++++ Passage
HST 425: Great Britain in the Industrial Revolution
Transformation of the British economy, social structure, political system, and intellectual life, 1760-1900. Technological and scientific change. Effects of industrialization and urbanization. Social and political reform movements, threats of revolution. Rise of trade unions and socialism. 4 lecture/discussions.

RUSSIAN HISTORY

HST 354: Early Russia (to 1700)
Economic, social, political, and cultural development of the Russian lands to 1700. The first Russian state at Kiev. Appanage Rus' and Mongol rule. Development of the Muscovite autocracy. Time of Troubles. Establishment of serfdom. New social and political order of the seventeenth century. 4 lecture-presentations.

HST 355: Imperial Russia (1682-1917)
Economic, social, political, and cultural development of Russian empire to 1917. Emphasis on periods of reform, political institutions, serfdom, social groups and minorities, Westernization, agrarian economy, and industrialization. Collapse of old regime in revolutions of 1905-1907 and 1917. 4 lecture-discussions

HST 356: Soviet Union
Bolshevik Revolution, Soviet constitution, development of political institutions, major economic and diplomatic developments since 1917. 4 lecture-discussions.
++++++++
++++ Data
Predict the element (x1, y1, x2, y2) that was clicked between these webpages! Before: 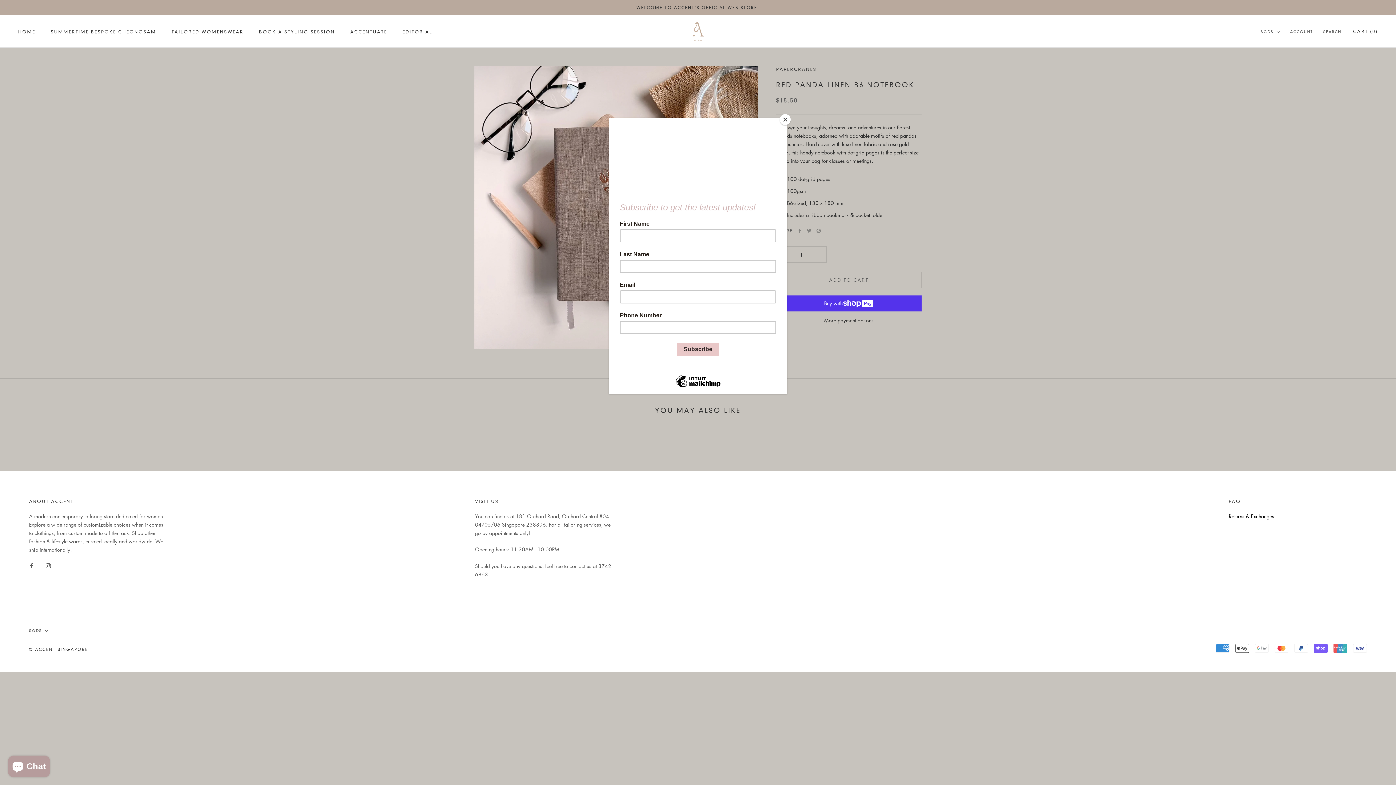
++++++++
### Problems to work on
a) According to the course listings, in which revolutions does HST 355 say the old regime collapsed?
b) Reproduce the course listings word for word, beginning at the words "Economic, social, political, and cultural development of Russian" and stopping after "1917. 4 lecture-discussions.".

### The responses
a) The revolutions of 1905-1907 and 1917.

b)
Economic, social, political, and cultural development of Russian empire to 1917. Emphasis on periods of reform, political institutions, serfdom, social groups and minorities, Westernization, agrarian economy, and industrialization. Collapse of old regime in revolutions of 1905-1907 and 1917. 4 lecture-discussions

HST 356: Soviet Union
Bolshevik Revolution, Soviet constitution, development of political institutions, major economic and diplomatic developments since 1917. 4 lecture-discussions.